• DATA TO USE:
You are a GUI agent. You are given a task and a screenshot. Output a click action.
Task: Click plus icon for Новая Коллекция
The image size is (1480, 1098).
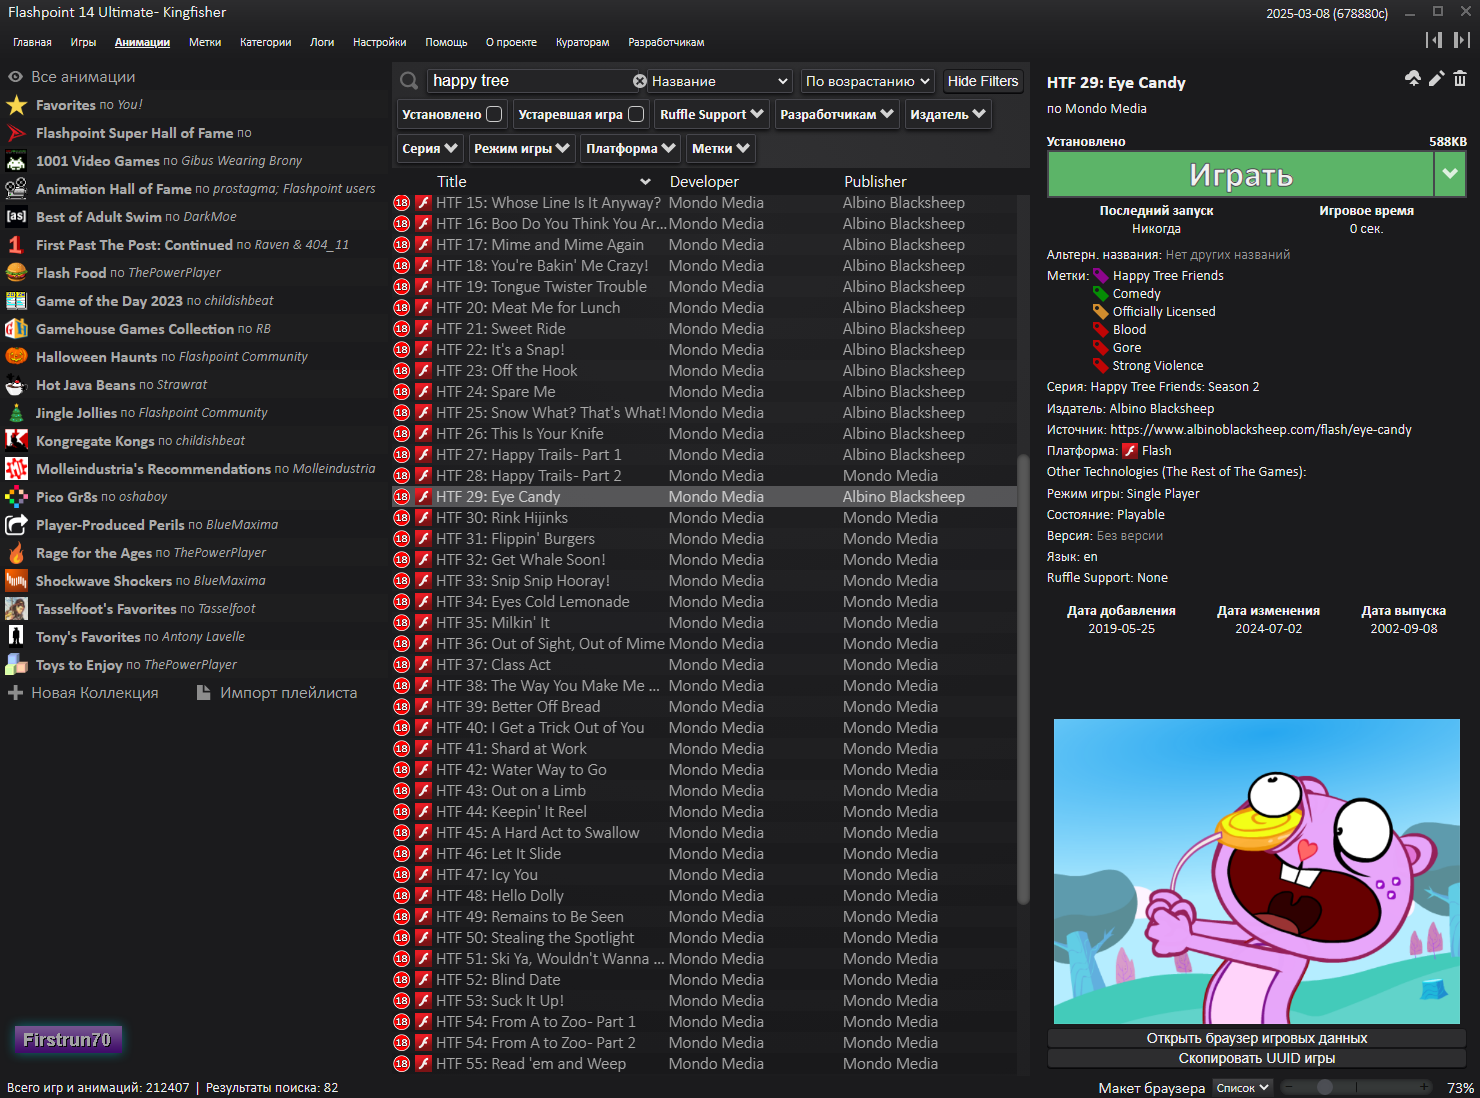point(15,693)
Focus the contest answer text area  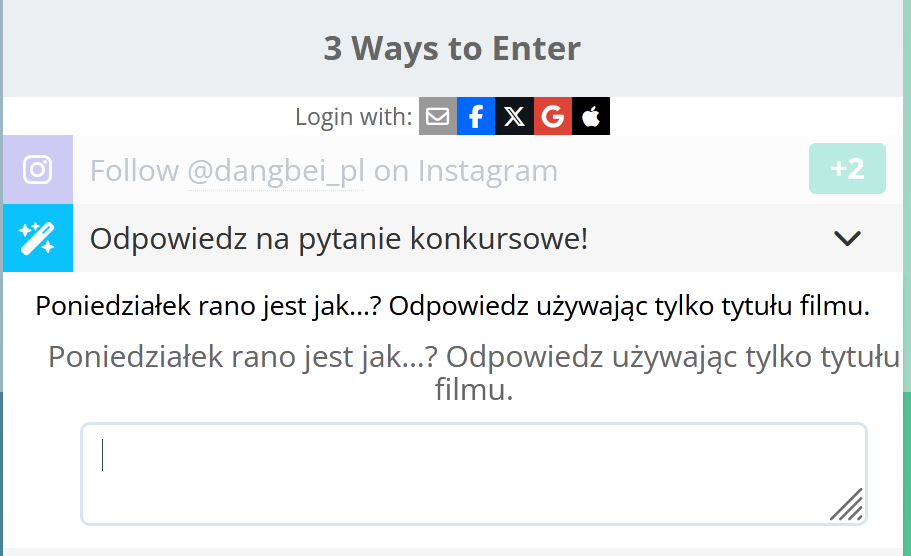pyautogui.click(x=473, y=473)
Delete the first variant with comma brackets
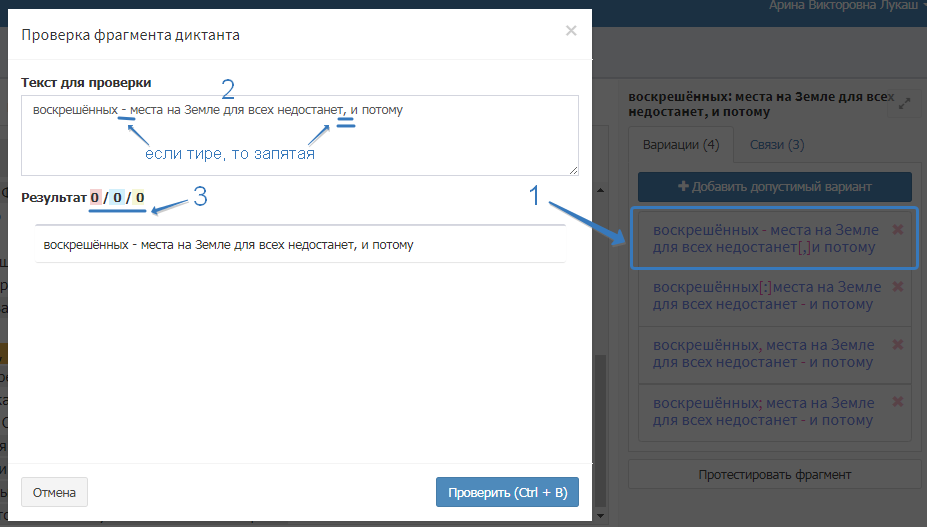927x527 pixels. [897, 230]
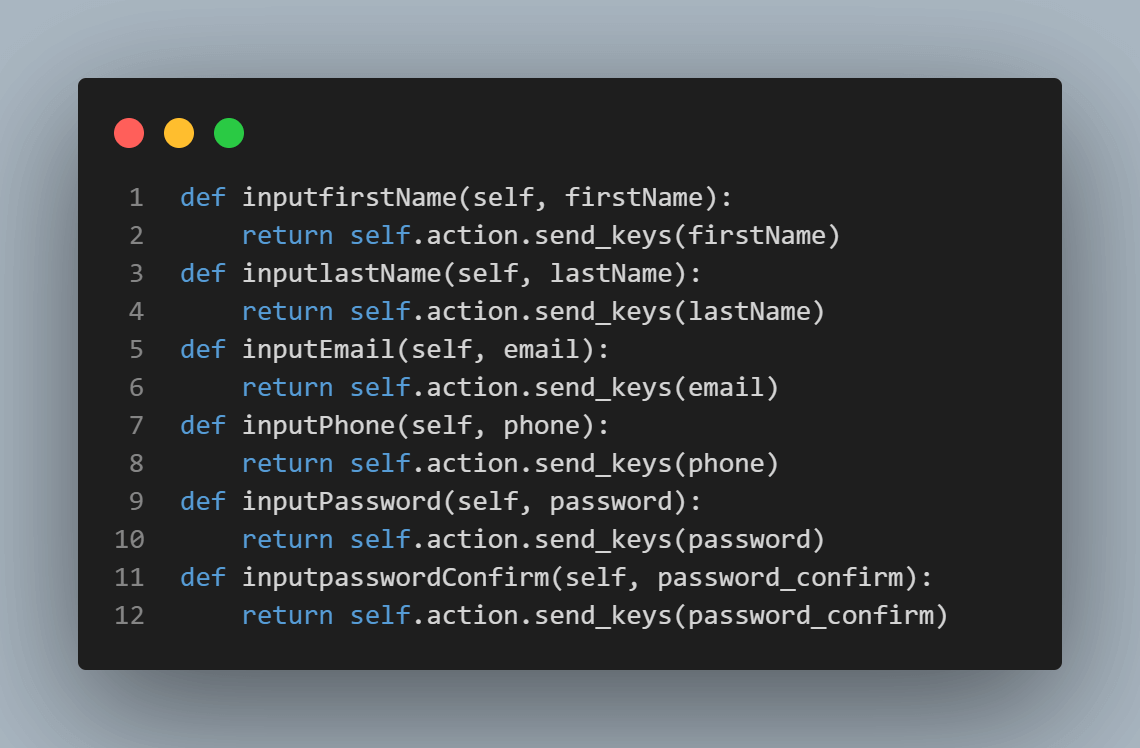
Task: Click the return keyword on line 2
Action: coord(287,236)
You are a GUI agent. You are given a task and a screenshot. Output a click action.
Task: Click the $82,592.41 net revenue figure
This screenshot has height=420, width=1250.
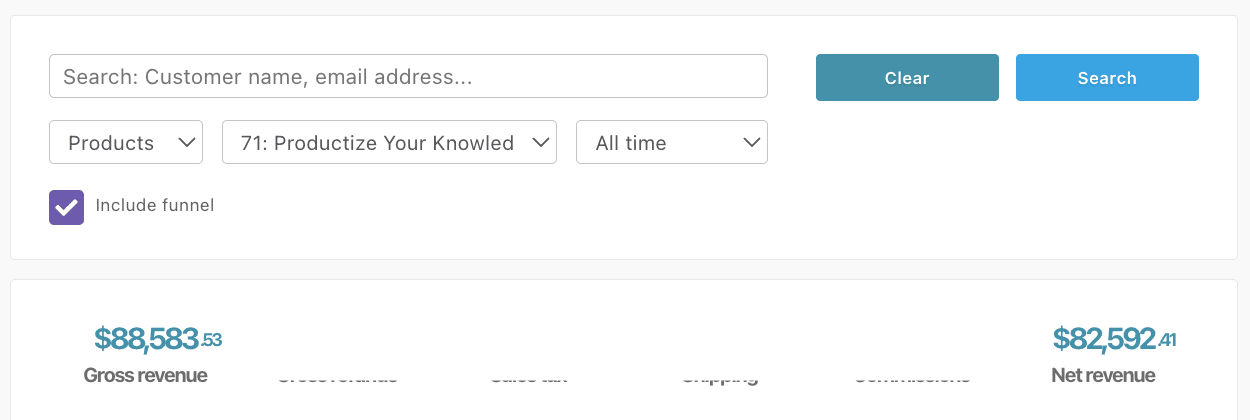[x=1114, y=339]
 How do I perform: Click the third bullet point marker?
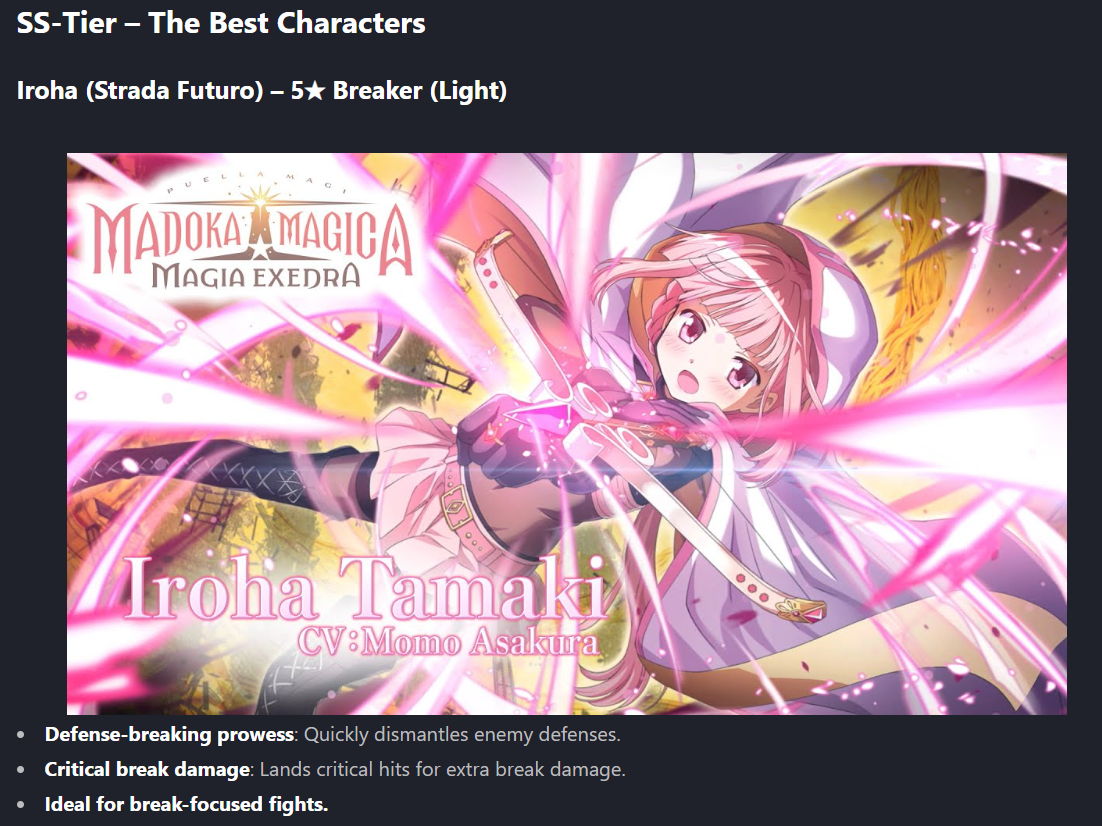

• TASK GOAL:
Your output should be exactly the lines of the records above from the one with "Delete the first variant with comma brackets" through the last, both ends included, with pictures excluded.

• EXERCISE OUTPUT:
Delete the first variant with comma brackets
927x527 pixels. [897, 230]
Task: Click the return keyword on line 2
Action: coord(287,236)
You are a GUI agent. You are given a task and a screenshot. Output a click action.
Task: Click the $82,592.41 net revenue figure
This screenshot has height=420, width=1250.
[x=1114, y=339]
 How do I perform: Click the third bullet point marker?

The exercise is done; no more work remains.